Jackelope King said:
You might have planned a heroic battle over a chasm on a swaying rope bridge and maybe a terrific encounter where the heroes encounter their first terrifying medusa before they square off with the dragon, but you then decide you need to go back and insert another encounter before the dragon lest that fight be too easy.
For me, I balance adventures based on the sum total of the encounters, and the ability of the "dungeon" to react to the PCs, so yes, that's how it happens. If the over all number of probably combats during the adventure is too easy, then this needs to be adjusted. This isn't fundementally different from what you would do with encounter-based adventures, only that I do it per adventure rather than per encounter. However, there are intimations here that the DM is actually linearly determining which encounters the PCs will face at each step, and I don't do this.
Jackelope King said:
specifically because it's built around the 4-encounter per day system, but in the scheme of things, this is a minor point.
I disagree with this too. The system isn't built around the 4-encounter/day.
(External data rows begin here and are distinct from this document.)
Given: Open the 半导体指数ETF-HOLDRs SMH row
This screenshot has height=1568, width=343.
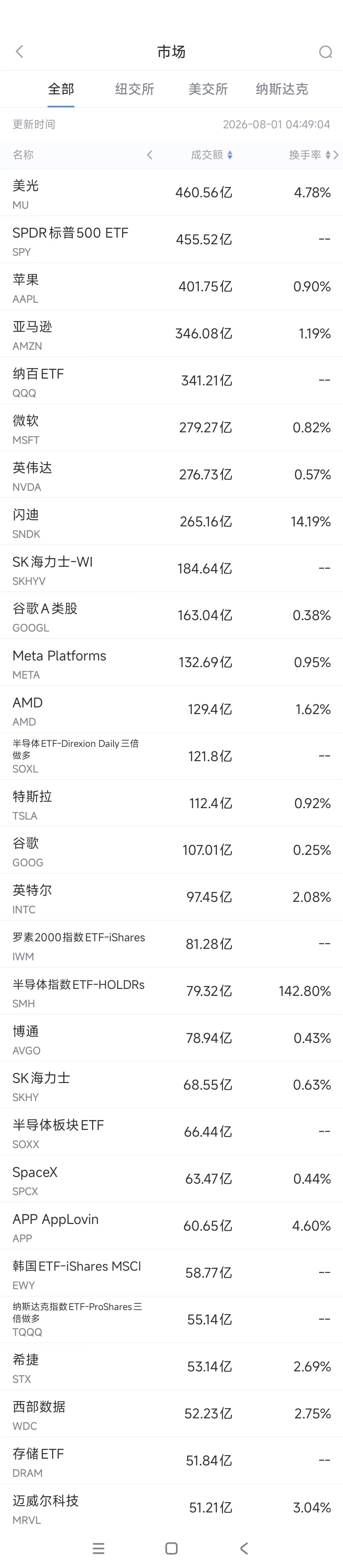Looking at the screenshot, I should 172,991.
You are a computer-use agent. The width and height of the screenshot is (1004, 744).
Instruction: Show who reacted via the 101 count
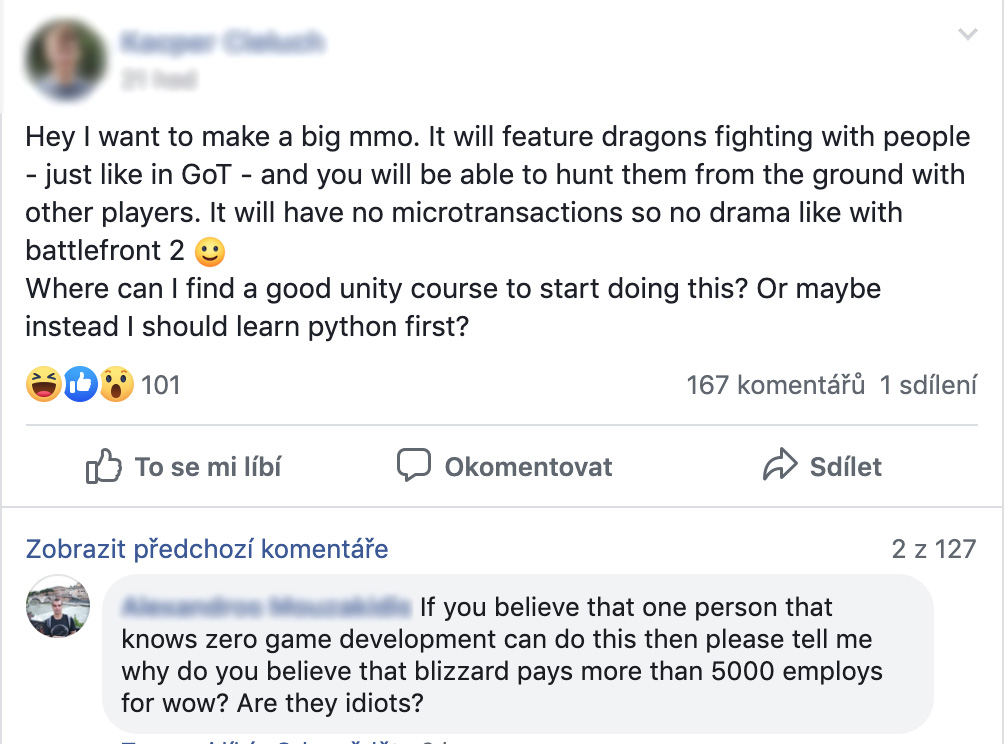point(161,385)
The CR system predicts 4/day. You can just as easily increase the EL of an encounter and it becomes a 2-encounter per day. Or decrease it and get more. There's nothing fundemental about 4/day unless you match CRs with party level, but there is absolutely no mandate to do that.
Jackelope King said:
I sometimes find myself adding an extra fight as an afterthought if only to make the final fight that much more of a challenging. They serve no other purpose than to chew up resources.
Whereas in the per-encounter paradigm, what do you do if the BBEG isn't high enough level for the party? Add mooks? Whatelse can you do? I don't see why the per-encounter paradigm changes anything about this - an easy situation, whether it's per encounter or per day is still an easy situation.
Jackelope King said:
I find that the latter better promotes the sort of games I want to play and run because they are less-likely to enforce artificial, rules-based restrictions on pacing.
It's a game, so everything is artificial and rules-based at some level. The idea that you get beat in the head with an axe and your cleric heals you and a minute later gets all his spells back is as least as artificial (and IMO moreso) than anything else.
Jackelope King said:
I also feel that the latter is superior because it allows for different types of pacing,
I don't engineer pacing in my games because I don't engineer outcomes or the stories. Pacing in my game is driven by the player's choices and what makes sense for the situation, not how cool I would think it would be if the BBEG tells the PC that he's his father just before he falls off the cliff. That sort of heavy-handed manipulation IMO is fine for a novel but not what my players expect from a game. However - this is entirely a play-style issue. The irony here is that I'm skeptical that per-encounter resources support story-based gaming better than per-day. IMO per-encounter resources introduce as much plot-busting stuff as per-day.
Jackelope King said:
And by the way, even under a per-encounter model, it's still not too difficult to add attrition. Fatigue rules are a wonderful thing
Fatigue rules are a wonderful thing? So you use them? I doubt it based on what you've said above. I am always wary of unsubstantiated advice.